[Screenshot grounding data]
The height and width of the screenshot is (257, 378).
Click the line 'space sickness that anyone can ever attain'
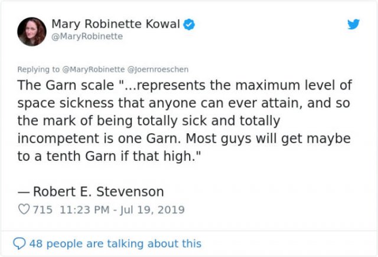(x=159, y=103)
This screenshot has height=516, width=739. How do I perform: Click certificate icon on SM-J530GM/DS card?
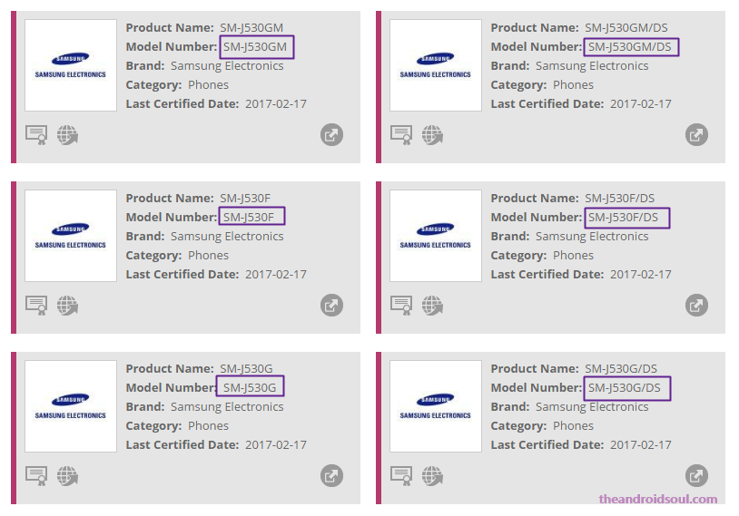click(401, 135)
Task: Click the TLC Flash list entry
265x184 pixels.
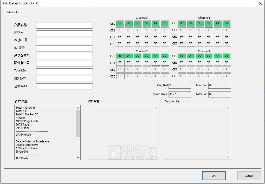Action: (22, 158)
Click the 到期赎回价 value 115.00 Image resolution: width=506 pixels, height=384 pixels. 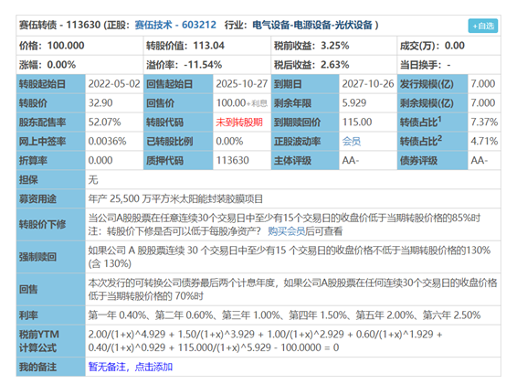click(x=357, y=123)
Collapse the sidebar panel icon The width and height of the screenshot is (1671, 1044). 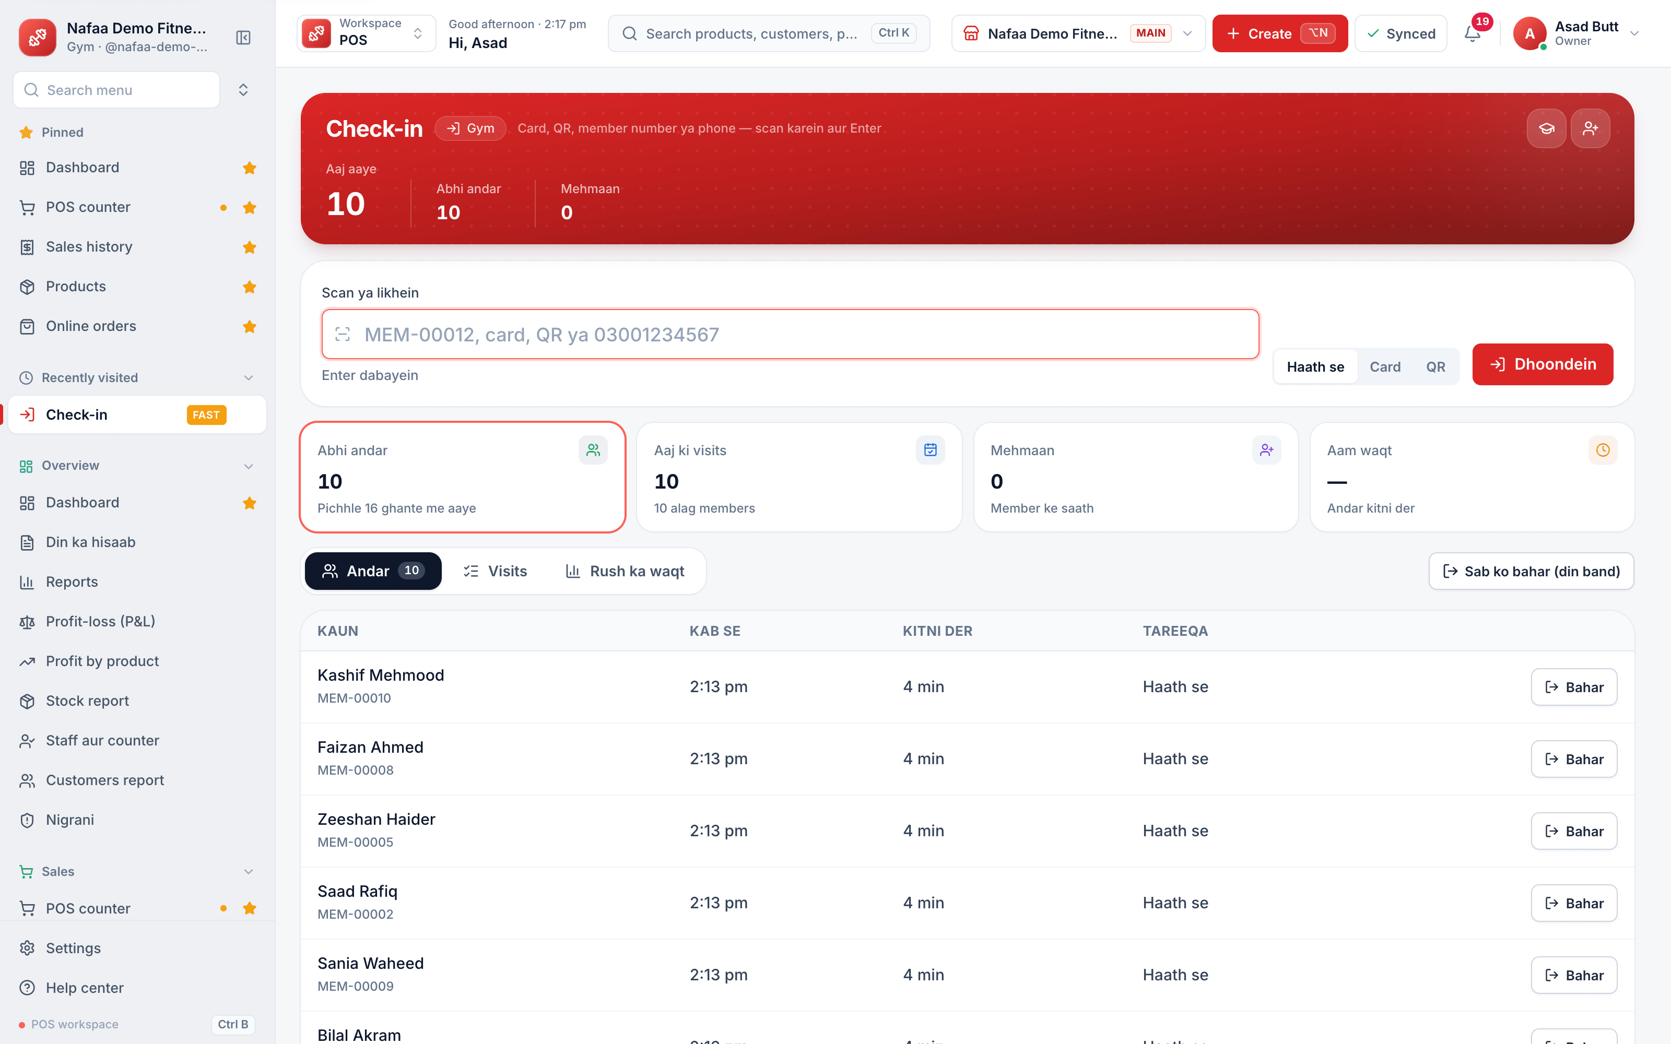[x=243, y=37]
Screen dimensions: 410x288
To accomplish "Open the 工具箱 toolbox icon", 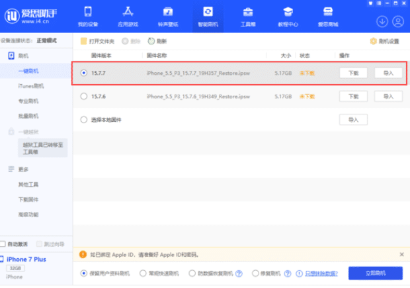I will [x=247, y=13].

What is expected: Take the lines from the first line of the entries through the line with "Task: Click the TLC Flash list entry", inclusive, and give them again exactly, minus any pictures.

Solution:
The height and width of the screenshot is (257, 378).
Click the line 'space sickness that anyone can ever attain'
(x=159, y=103)
This screenshot has height=516, width=739. How do I perform: Click certificate icon on SM-J530GM/DS card?
click(401, 135)
Task: Click the TLC Flash list entry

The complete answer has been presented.